Crítica aos trovadores provençais
 
            Esta cantiga constitui uma denúncia e crítica aos trovadores provençais, acusando-os de serem convencionais e artificias no que toca à expressão do sentimento amoroso.

            De facto, apesar de serem dotados de qualidade artística, de mestria poética, dado que “soem mui bem trovar”, só o fazem na primavera, enquanto o sujeito poético exprime na sua poesia um amor verdadeiro, sincero, pautado pelo sofrimento. Os provençais compõem poemas apenas nessa estação do ano, porque é uma época propícia ao amor. Não o fazem no inverno, pois os seus sentimentos estão adormecidos (“razom / nom am”). Assim sendo, não sentem verdadeiro amor, que estaria presente em todas as estações.

            Esse falso sentimento amoroso é observado com ironia por parte do «eu»: “e dizem eles que é com amor” (verso 2). Assim que a primavera termina, os provençais deixam de ter motivo para trovar, o que confirma que o seu sentimento não é verdadeiro.

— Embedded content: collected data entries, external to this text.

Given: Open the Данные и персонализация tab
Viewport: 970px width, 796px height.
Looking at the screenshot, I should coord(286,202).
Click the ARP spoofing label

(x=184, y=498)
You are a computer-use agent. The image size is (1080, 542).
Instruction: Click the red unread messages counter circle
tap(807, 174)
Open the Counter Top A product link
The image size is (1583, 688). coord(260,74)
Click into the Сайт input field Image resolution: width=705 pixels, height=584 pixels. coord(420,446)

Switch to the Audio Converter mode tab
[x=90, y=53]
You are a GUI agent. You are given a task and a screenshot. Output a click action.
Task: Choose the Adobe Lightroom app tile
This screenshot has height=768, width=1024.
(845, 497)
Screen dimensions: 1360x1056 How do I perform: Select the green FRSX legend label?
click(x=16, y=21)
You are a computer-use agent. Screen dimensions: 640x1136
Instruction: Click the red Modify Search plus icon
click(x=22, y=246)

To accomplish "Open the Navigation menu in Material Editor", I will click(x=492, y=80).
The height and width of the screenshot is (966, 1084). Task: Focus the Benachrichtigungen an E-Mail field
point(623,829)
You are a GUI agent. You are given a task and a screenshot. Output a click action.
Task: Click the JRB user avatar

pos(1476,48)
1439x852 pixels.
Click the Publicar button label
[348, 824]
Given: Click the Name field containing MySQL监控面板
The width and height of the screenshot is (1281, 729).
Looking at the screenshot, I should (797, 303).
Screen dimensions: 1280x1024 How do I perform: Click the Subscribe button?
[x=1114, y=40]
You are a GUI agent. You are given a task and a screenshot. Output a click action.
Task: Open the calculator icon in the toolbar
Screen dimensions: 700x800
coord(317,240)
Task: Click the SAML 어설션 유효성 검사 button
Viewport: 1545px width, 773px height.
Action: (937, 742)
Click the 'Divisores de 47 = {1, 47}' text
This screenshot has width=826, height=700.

            Em suma, os trovadores provençais apenas poetam na primavera e não todo o ano e escrevem que sofrem de amor, mas esse sentimento é artificial: eles não padecem da «coita de amor» e vivem alegres.

 
 
Crítica à artificialidade do amor cortês
 
            O sujeito poético critica a artificialidade do amor cortês ao afirmar que os trovadores provençais não amam como dizem amar nem sofrem realmente a dor amorosa que afirmam sofrer. Tudo isso é exagerado e artificial. Note-se, porém, que o próprio «eu» incorre no mesmo erro/exagero, ao afirmar, na parte final da cantiga, que morrerá de amor, em decorrência de não ser correspondido pela «senhor» que ama.
 
 
Reflexão sobre a criação poética
 
            Podemos considerar que a cantiga constitui uma reflexão sobre o processo de criação poética, apresentando duas formas de compor poesia.       

            Por um lado, a poesia baseia-se no convencionalismo e na imitação servil, na esteira dos trovadores provençais e dos seus cantares de amor.

            Por outro lado, D. Dinis sugere uma poesia sustentada na expressão autêntica da «coita de amor», como se pode constatar nesta composição poética.

 
 
Forma
 

Estrofes: três sextilhas isométricas.

Métrica: versos eneassílabos (9 sílabas) e maioritariamente decassílabos.

Rima:

- esquema rimático. ABBCCA

- interpolada e emparelhada

- consoante (“amor”/”flor”)

- aguda ou masculina

- rica (“non”/”coraçom”) e pobre (“trobar”/”levar”)

Ritmo binário.

Transporte/encavalgamento: vv. 3-4, 4-5, 5-6, etc.

  
 
Recursos expressivos
 
Perífrases:
 

Gradação “da coita de amor”: na primeira cobla, o sujeito poético refere somente a sua «gram coita»; na segunda, afirma que não existe outra igual (“qual eu sei sem par”); na última, assinala o facto de esta coita ser a sua «perdiçom» e que o «á de matar».

Nomes:

- proençaes: é o objeto da crítica presente na cantiga e, simultaneamente, o criador do cantar de amor;

- tempo, frol: estes nomes remetem para a crítica – os provençais trovam apenas na primavera;

- coita: o sofrimento que atormenta o sujeito poético, em contraste com a artificialidade e o fingimento dos provençais:

- perdiçom: a morte de amor, dada a não correspondência amorosa da «senhor».

Vocábulos provençais: prez, sem.

Anáfora do e: explica que os provençais não têm “gram coita no seu coraçom”, é um fingimento, pois só trovam numa dada época do ano.

Paralelismo estrutural e semântico.

Ironia: “dizem eles que é com amor” (vv. 7-9); “sabem loar / sas senhores o mais e o melhor / que eles podem” – os provençais compõem belas cantigas, mas o que escrevem não corresponde aos seus sentimentos, pois tudo é fingimento.

 
 
Classificação
 
            O poema é uma cantiga de amor de mestria, isto é, não possui refrão.

            É curioso que Nuno Júdice (in Cancioneiro de D. Dinis) a inclui na secção das cantigas de escárnio e maldizer por causa do seu tom crítico e satírico.